*Your goal:*
Return only the line containing "Click the CPU" and each line after it, exactly as written, through the end of the records.

*Records supplied:*
★ ★ ★ ★ ★ ★ ★
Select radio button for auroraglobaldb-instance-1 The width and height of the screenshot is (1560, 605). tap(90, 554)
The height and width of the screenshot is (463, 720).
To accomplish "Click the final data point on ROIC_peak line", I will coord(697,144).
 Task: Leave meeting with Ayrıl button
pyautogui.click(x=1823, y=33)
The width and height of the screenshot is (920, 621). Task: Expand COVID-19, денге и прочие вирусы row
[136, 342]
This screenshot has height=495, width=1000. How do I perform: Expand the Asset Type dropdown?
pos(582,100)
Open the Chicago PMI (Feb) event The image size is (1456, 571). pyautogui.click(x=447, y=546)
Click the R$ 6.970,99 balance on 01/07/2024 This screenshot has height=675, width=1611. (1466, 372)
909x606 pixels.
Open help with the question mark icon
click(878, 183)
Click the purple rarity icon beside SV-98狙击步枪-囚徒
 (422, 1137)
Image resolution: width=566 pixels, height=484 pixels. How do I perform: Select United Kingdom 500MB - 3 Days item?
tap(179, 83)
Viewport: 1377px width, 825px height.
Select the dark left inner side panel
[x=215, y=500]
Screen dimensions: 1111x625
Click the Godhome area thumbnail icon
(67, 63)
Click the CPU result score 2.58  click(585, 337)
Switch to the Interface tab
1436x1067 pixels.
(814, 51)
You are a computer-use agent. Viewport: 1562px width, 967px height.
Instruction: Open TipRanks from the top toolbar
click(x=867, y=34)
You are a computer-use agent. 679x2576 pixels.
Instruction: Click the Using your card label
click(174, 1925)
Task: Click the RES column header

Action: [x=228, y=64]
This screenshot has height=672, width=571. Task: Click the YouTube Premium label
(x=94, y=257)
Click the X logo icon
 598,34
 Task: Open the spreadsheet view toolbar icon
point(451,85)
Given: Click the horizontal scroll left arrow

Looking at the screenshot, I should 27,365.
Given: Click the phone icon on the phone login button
★ ★ ★ ★ ★ ★ ★
*Response:*
Click the CPU result score 2.58  click(585, 337)
Switch to the Interface tab
1436x1067 pixels.
(814, 51)
You are a computer-use agent. Viewport: 1562px width, 967px height.
Instruction: Open TipRanks from the top toolbar
click(x=867, y=34)
You are a computer-use agent. 679x2576 pixels.
Instruction: Click the Using your card label
click(174, 1925)
Task: Click the RES column header

Action: [x=228, y=64]
This screenshot has height=672, width=571. Task: Click the YouTube Premium label
(x=94, y=257)
Click the X logo icon
 598,34
 Task: Open the spreadsheet view toolbar icon
point(451,85)
Given: Click the horizontal scroll left arrow

Looking at the screenshot, I should 27,365.
Given: Click the phone icon on the phone login button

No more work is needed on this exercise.